Culture

Le Grand Palais montre la femme qui peignait abstrait avant Kandinsky, et il vous reste deux semaines pour la voir

posted by Vincent 13 août 2026
Peinture abstraite d'Hilma af Klint, spirales vertes et dorées sur fond bleu, série des Peintures du Temple exposée au Grand Palais

Hilma af Klint peint ses premières toiles totalement abstraites en 1906. Kandinsky, Mondrian, Malevitch, les noms qu’on ressort toujours comme les pères de l’art abstrait, s’y mettront des années plus tard. Sauf que voilà, personne ne le savait.
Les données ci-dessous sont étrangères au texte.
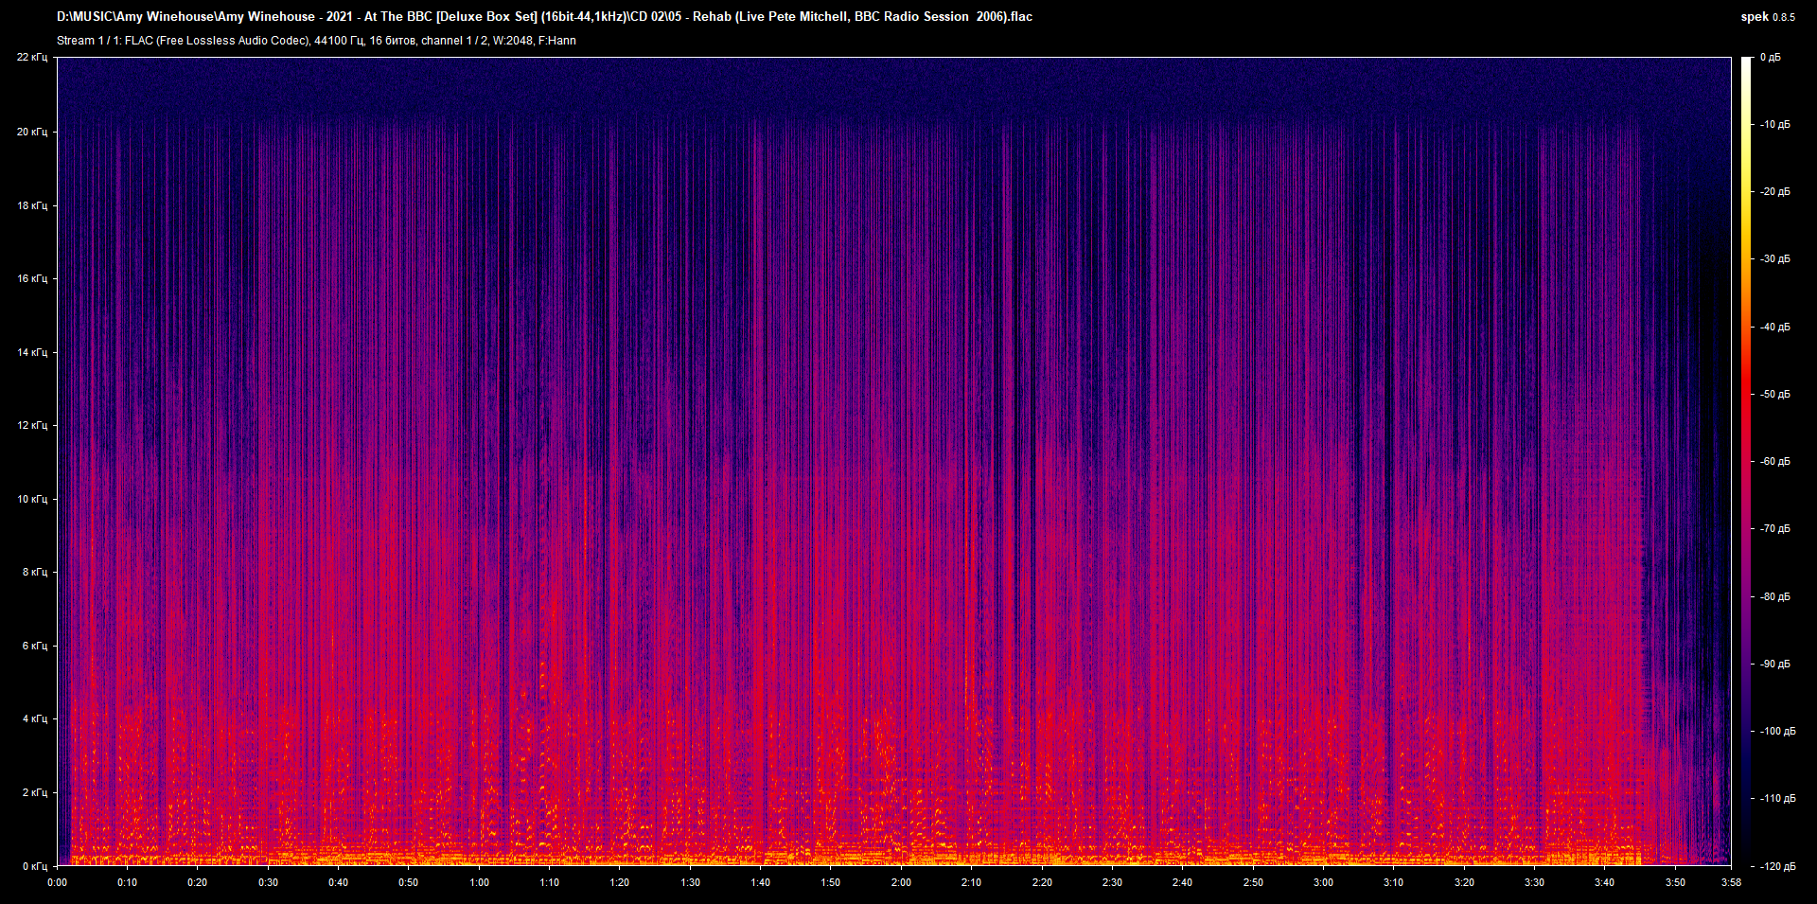Image resolution: width=1817 pixels, height=904 pixels.
Task: Select the 3:00 time marker
Action: click(x=1323, y=882)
Elle a demandé qu’on garde son travail caché pendant vingt ans après sa mort, persuadée que son époque n’était pas prête à le comprendre.

Le Grand Palais répare l’oubli jusqu’au 30 août, et c’est la toute première grande exposition de cette artiste suédoise en France. On l’avait redécouverte pour de bon en 2018, avec une rétrospective au Guggenheim de New York qui avait battu les records de fréquentation du musée. Autant vous dire qu’elle méritait bien un passage par Paris.

Le cœur de l’expo, ce sont les Peintures du Temple, un cycle démesuré peint entre 1906 et 1915. Plus d’une centaine de toiles et de dessins pensés pour un édifice spirituel qui n’a jamais existé, sorti tout entier de sa tête. Et au milieu, la série des Dix Plus Grandes, des formats gigantesques censés raconter les âges de la vie, de l’enfance à la vieillesse, dans un déferlement de couleurs douces, de spirales et de formes organiques qui ne ressemblent à rien de connu pour l’époque.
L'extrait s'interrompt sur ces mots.